Réponses rédigées le 17 mai 2019 dans le cadre d'une interview pour l'express Maurice
1-Comment est perçue la situation de Maurice depuis la Réunion ?
Il faut bien comprendre qu’à la Réunion, il y a une croyance forte, notamment chez nos décideurs, politiques, et médias, selon laquelle « à l’île Maurice, il y a des attaques, même mortelles, mais ils les cachent ». Cette idée reçue rassure, puisqu’elle conduit à penser que notre situation serait « normale » en regard des îles proches. Cela permet de justifier ici le peu d’engagement dans ce dossier, puisque cette crise ne concernerait pas que notre territoire, mais également les régions environnantes.

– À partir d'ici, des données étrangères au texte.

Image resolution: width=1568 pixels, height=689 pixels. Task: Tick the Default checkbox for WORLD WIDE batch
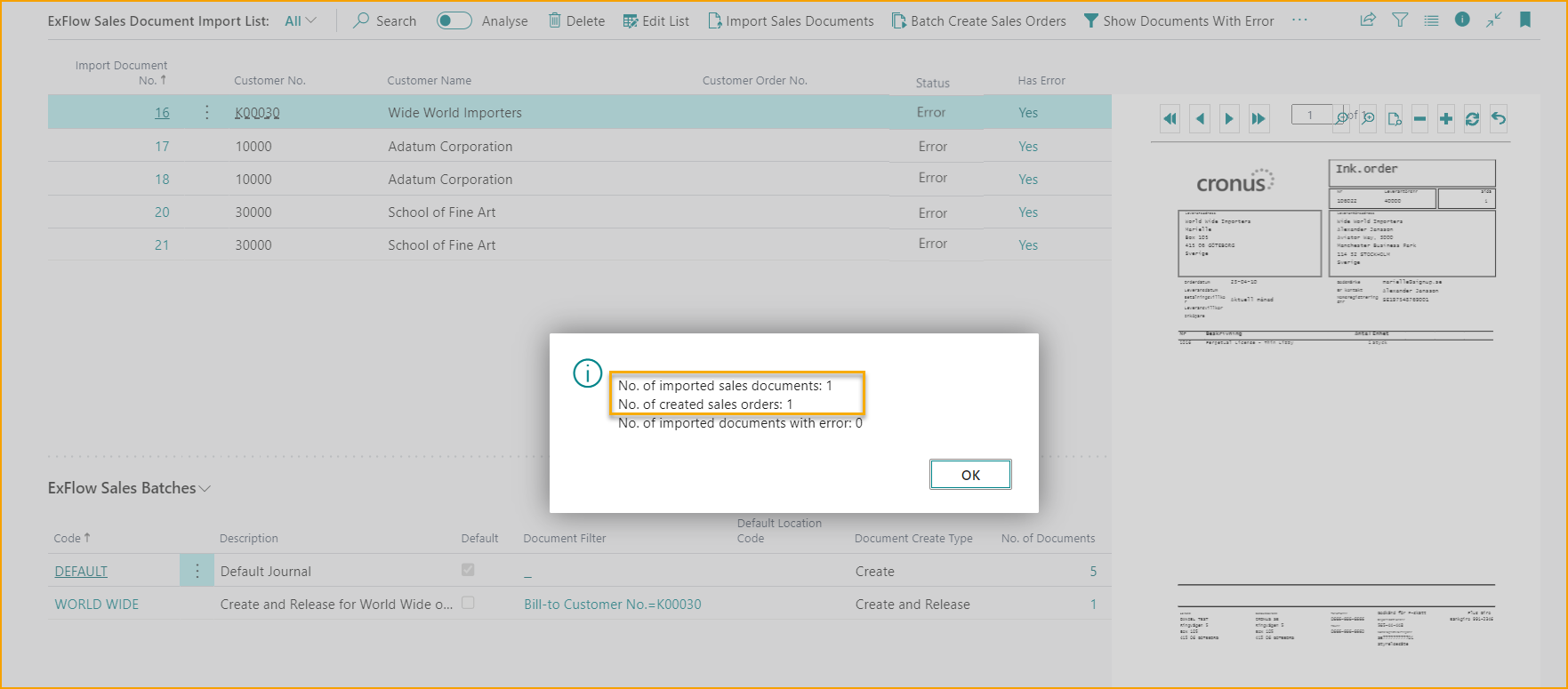[x=468, y=603]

Ce schéma de pensée autour de voisins « qui cacheraient la vérité » trouve son origine dans la crise du Chikungunya en 2006. A l’époque, la rumeur circulait selon laquelle des décès à Maurice n’avaient pas été ébruités, et avaient permis de sauvegarder leur économie touristique. A l’inverse, la Réunion avait subi une véritable crise.
Mais qui, à part des complotistes patentés, peut raisonnablement en 2019 imaginer qu’à l’île Maurice, il y aurait des attaques et des morts dans des proportions mêmes faibles, à l’heure où n’importe quel quidam se balade avec un Smartphone, et peut publier en direct ?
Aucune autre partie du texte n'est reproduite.